Before initiating NMN or NR supplementation, the Intracellular NAD+ Assessment report evaluates whether lifestyle-accessible NAD+ optimisation has been maximised. Endurance exercise robustly upregulates NAMPT expression in skeletal muscle (Costford et al., J Physiol 2010; Canto et al., Cell 2010) — individuals who are sedentary (fewer than 75 minutes vigorous or 150 minutes moderate aerobic activity per week per ACC/AHA guidelines) may achieve clinically significant NAD+ restoration through exercise alone without supplementation. Caloric restriction and time-restricted eating (16:8 TRE) activate AMPK, suppressing mTORC1 and CD38 expression — reducing NAD+ consumption and allowing recovery. Niacin (vitamin B3, NAM) dietary adequacy is the primary precursor assessment: individuals with dietary intake below the RDA of 16 mg NE/day (adult male) or 14 mg NE/day (adult female) will show NAMPT-substrate depletion correctable with dietary optimisation before considering supplemental NMN/NR. The NAD+ Depletion Index threshold for supplementation recommendation is calibrated at ≥1.5 SD below age-matched mean — a level at which lifestyle optimisation alone has been insufficient in the CALERIE-2 and HERITAGE family study data to restore NAD+ to age-appropriate levels, and where Phase II trial evidence (Irie 2020; Yoshino 2021) demonstrates supplemental NMN/NR provides additional, measurable restoration. The post-supplementation follow-up assessment at 6–12 weeks objectively confirms individual response, enabling dose titration or alternative precursor switching (NMN vs. NR) based on measured intracellular NAD+ change.

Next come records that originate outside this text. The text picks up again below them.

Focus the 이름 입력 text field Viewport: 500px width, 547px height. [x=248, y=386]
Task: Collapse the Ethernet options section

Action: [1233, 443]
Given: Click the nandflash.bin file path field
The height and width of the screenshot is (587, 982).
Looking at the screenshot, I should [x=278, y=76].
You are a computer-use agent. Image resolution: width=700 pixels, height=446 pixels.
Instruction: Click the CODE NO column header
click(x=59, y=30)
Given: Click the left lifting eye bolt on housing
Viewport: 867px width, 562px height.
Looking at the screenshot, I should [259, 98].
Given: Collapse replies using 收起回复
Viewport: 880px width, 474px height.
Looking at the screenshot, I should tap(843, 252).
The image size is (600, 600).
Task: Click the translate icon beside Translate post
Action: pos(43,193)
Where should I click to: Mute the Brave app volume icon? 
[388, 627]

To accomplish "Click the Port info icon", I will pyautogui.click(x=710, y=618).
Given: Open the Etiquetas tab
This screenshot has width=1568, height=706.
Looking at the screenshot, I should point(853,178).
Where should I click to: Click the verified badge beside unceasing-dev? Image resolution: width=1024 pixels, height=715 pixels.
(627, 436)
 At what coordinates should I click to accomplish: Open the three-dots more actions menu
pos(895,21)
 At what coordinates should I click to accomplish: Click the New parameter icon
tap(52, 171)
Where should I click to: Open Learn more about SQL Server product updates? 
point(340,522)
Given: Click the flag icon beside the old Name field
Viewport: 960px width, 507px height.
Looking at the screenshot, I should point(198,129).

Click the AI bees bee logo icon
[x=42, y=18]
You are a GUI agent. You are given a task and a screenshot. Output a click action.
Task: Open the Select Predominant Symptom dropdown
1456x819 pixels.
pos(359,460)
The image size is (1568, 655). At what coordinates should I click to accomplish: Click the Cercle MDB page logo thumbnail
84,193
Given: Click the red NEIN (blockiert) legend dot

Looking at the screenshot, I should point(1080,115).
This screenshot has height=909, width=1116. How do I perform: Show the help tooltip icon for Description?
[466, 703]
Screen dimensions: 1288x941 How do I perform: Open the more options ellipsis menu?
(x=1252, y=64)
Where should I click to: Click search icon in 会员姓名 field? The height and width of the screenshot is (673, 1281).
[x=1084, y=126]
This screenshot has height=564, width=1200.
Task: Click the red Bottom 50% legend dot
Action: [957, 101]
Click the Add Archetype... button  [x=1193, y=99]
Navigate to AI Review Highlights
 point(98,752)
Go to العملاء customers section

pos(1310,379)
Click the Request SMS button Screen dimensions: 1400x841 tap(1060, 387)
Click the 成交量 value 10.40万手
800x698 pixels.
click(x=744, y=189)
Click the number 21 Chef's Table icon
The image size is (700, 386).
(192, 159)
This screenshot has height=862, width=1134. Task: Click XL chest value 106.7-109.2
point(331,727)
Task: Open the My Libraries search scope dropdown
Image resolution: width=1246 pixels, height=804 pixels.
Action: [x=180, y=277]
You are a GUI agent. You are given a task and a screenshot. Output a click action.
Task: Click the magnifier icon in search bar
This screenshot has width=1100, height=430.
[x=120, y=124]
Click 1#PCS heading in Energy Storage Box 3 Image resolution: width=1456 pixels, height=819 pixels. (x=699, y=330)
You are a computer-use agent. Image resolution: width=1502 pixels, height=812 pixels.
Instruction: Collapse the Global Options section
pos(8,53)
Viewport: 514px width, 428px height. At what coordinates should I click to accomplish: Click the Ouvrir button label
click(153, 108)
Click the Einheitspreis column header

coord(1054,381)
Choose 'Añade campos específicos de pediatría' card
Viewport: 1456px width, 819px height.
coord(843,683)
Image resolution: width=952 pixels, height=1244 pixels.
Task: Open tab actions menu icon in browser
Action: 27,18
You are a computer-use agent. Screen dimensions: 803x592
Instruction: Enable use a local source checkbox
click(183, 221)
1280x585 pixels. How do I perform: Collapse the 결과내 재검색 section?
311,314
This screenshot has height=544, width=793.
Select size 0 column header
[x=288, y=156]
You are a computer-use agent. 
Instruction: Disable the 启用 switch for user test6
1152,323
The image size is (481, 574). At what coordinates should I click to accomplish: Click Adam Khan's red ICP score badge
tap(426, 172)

Regulatory and Methodological Framework: The Intracellular NAD+ Assessment is performed within an ISO 15189:2022-accredited laboratory with CAP external quality assurance and Singapore HSA laboratory licensing. LC-MS/MS NAD+ quantification uses isotope dilution methodology (¹³C₅-NAD+ internal standard) traceable to NIST Standard Reference Material 8327 (nucleotide quantification) with inter-assay CV <8% and intra-assay CV <5%. PBMC isolation follows standardised Ficoll-Paque Plus (1.077 g/mL) density gradient centrifugation with cold-chain preservation (2–8°C) from blood draw to cell lysis within 2 hours, consistent with the PBMC processing protocol validated in Irie et al. 2020 and Yoshino et al. 2021. NAMPT enzymatic activity assay uses a fluorometric cycling method with NMN fluorescence detection, calibrated against purified recombinant human NAMPT (specific activity reference). The NAD+ Depletion Index normative database is constructed from age/sex-stratified PBMC NAD+ values from healthy non-smoking, non-diabetic adults aged 25–75, referenced to the age-related decline trajectory described in Camacho-Pereira et al. Cell Metabolism 2016 and Massudi et al. PLoS ONE 2012. Supplementation guidance references the NIA-funded NMN and NR human clinical trial evidence base through 2024 publication cutoff. NMN and NR are classified as health supplements in Singapore and are not registered as therapeutic products under the Singapore Health Sciences Authority Therapeutic Products Act. Advice regarding NMN/NR supplementation is provided as nutritional health information; therapeutic intervention decisions remain the purview of licensed Singapore MOH-registered physicians.